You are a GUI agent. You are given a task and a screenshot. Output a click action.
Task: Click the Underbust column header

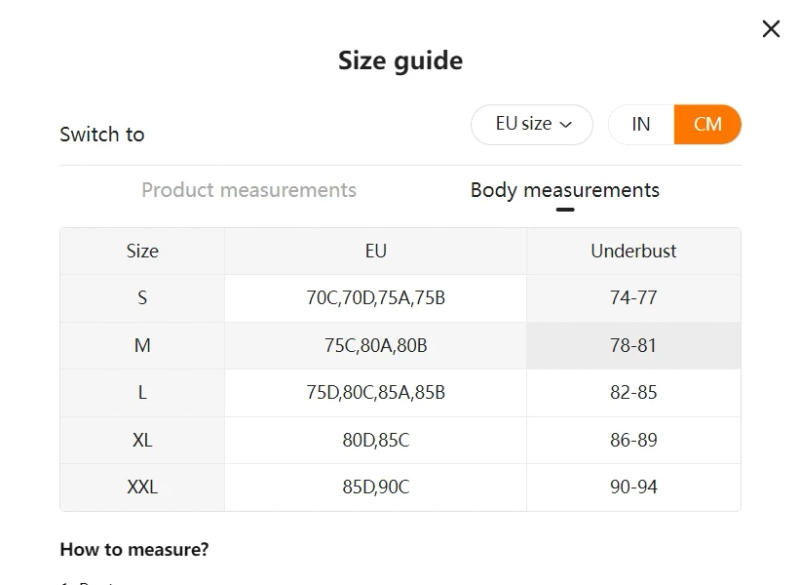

...

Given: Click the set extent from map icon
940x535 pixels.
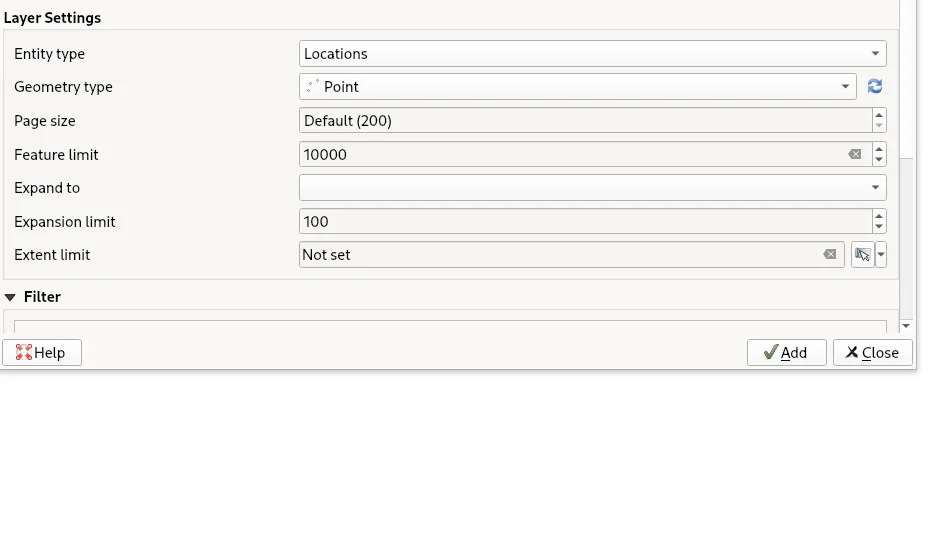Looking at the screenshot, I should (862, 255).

Work required: Transcribe the records above exactly, beginning at the line that contains "You are a GUI" and ending with the line that contains "Task: Click the Underbust column header", both included, and nothing else.

Final answer:
You are a GUI agent. You are given a task and a screenshot. Output a click action.
Task: Click the Underbust column header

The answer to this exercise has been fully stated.